Climate change and centuries of overgrazing are decimating the Sahel. Bordering the desert, an estimated 500 million people live on land undergoing desertification. If we do nothing, people will move. The ensuing refugee crisis will be biblical, making the mass migrations of the past decades seem quaint by comparison. Already farmers and pastoralists abandon their ancestral lands, as millions of Ethiopians are pushed into food insecurity by drought.
Across the Sahel, desperation is breeding extremism: political and religious. Boko Haram in Nigeria is only the beginning of ethnic and religious tensions in the ‘extremely volatile’ region. Considering the Syrian Civil War was exacerbated by water shortages, the Sahel looks like a tinderbox in search of a spark.

But there is an alternate vision: the boldest ecological plan ever put into action.
It’s called the Great Green Wall.
Elevens nations squeezed by the desert — Djibouti, Eritrea, Ethiopia, Sudan, Chad, Niger, Nigeria, Mali, Burkina Faso, Mauritania, and Senegal — are linking arms to protect their lands against the advances of the hungry Sahara. The plan is simple: plant trees. Lots of trees.
First put forward by Burkina Faso’s legendary Captain Thomas Sankara, who proclaimed ‘the desert is at our gates. It’s already upon us.’ Ever a man of action, Sankara proposed the creation of a park of 10 million trees. Later killed by a military coup, he never saw his vision fulfilled. But he had planted the seed.
In 2007, the African Union put forward a proposal for a 4,350-mile cross-continental barrier. The project would create more than 350,000 jobs and salvage 18m hectares of land.
Progress has been slow. By 2020, the Sahelian nations had only completed 4% of the project. Ethiopia had done the bulk of the work — planting 5.5bn seedlings and creating 792,000 new terraces. In contrast, Burkina Faso had only planted 16.6m plants and seedlings, and Chad a mere 1.1m.
Even worse as many as 80 per cent of the planted trees had likely died. “If all the trees that had been planted in the Sahara since the early 1980s had survived, it would look like Amazonia,” remarked Chris Reij, a senior fellow at the World Resources Institute and sustainable land management specialist.
Is the Great Green Wall another bureaucratic sinkhole, swallowing money and delivering little?
Not exactly.
The tree planting plan was doomed from the start. It was always more a political stunt thought up in a boardroom in Addis Ababa than an ecologically sound defence against desertification. Dennis Garrity, a senior fellow at the World Agroforestry Centre, put it bluntly, ‘This was a stupid way of restoring land in the Sahel.’

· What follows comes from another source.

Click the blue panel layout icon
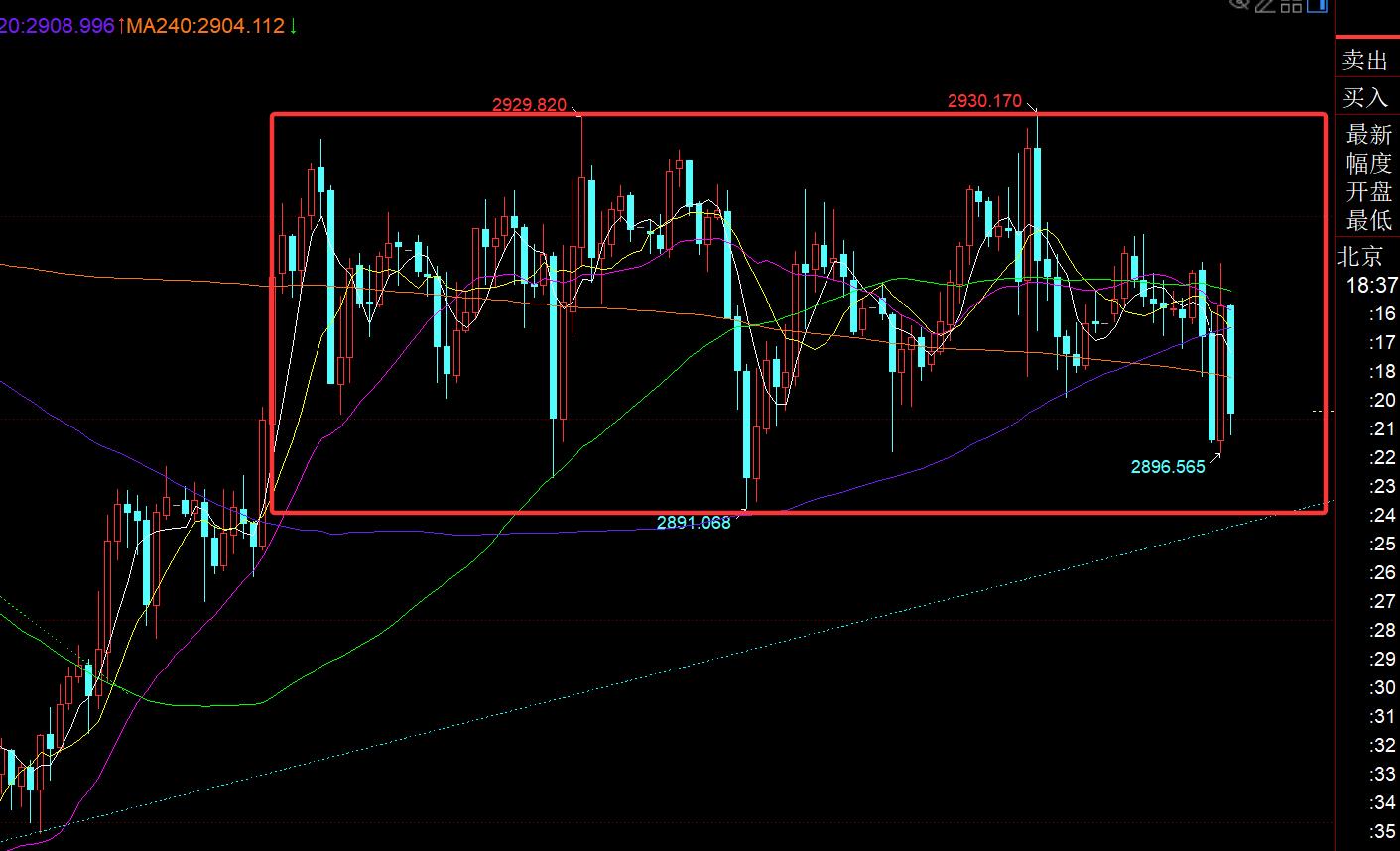This screenshot has width=1400, height=851. point(1317,5)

But it did serve a useful purpose: galvanising the Sahelian peoples to devise cheap and practical solutions. With help from planners and environmental specialists, a mosaic landscape was created, carefully controlling water use and plant life to improve crop yields and mitigate climate change. Deep pits were dug to improve water filtration. Stone barriers erected to prevent run-off. If trees grew naturally, they were protected, with farms functioning around them.

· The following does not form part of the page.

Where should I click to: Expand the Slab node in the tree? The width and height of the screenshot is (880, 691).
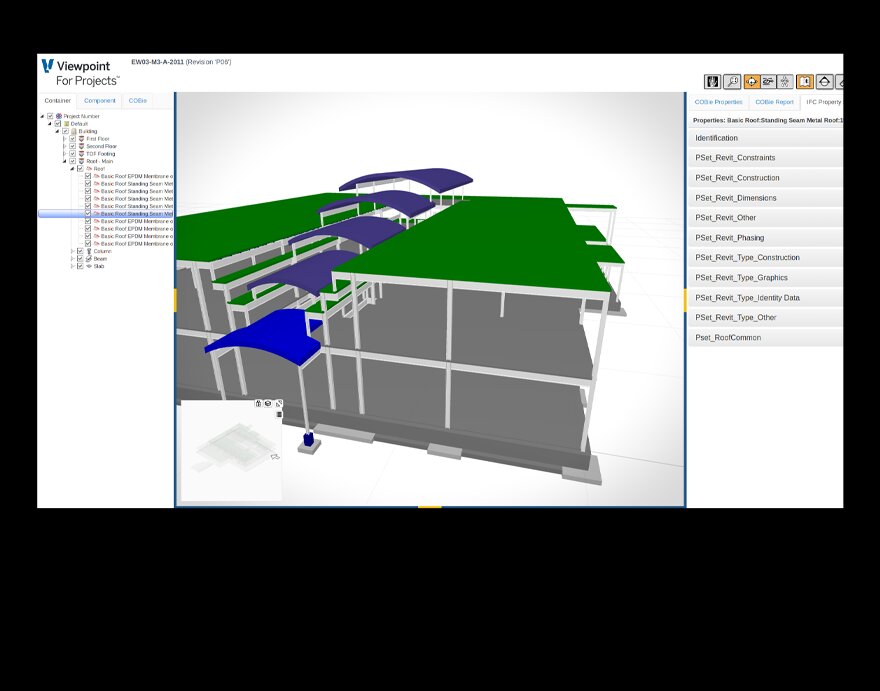pos(72,266)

Reij, who had first begun working in Africa in 1978, was astounded upon his return to Burkina Faso and Niger. Gone were the dust storms and baked earth; what he saw was a sea of green. Hundreds of thousands of farmers used the modifications to restore land upon which around 3 million people were reliant. By 2004, Niger’s Zinger Valley showed 50 times more trees than in 1975. Audiences were astonished when shown the pictures.
‘This can’t be Niger. It looks like Ireland’, went the response.
Sankara had prophesied that only by empowering local communities would the fight against the desert be won. His words now bear fruit. With techniques spearheaded by the locals, the desert is retreating for the first time in 6,000 years.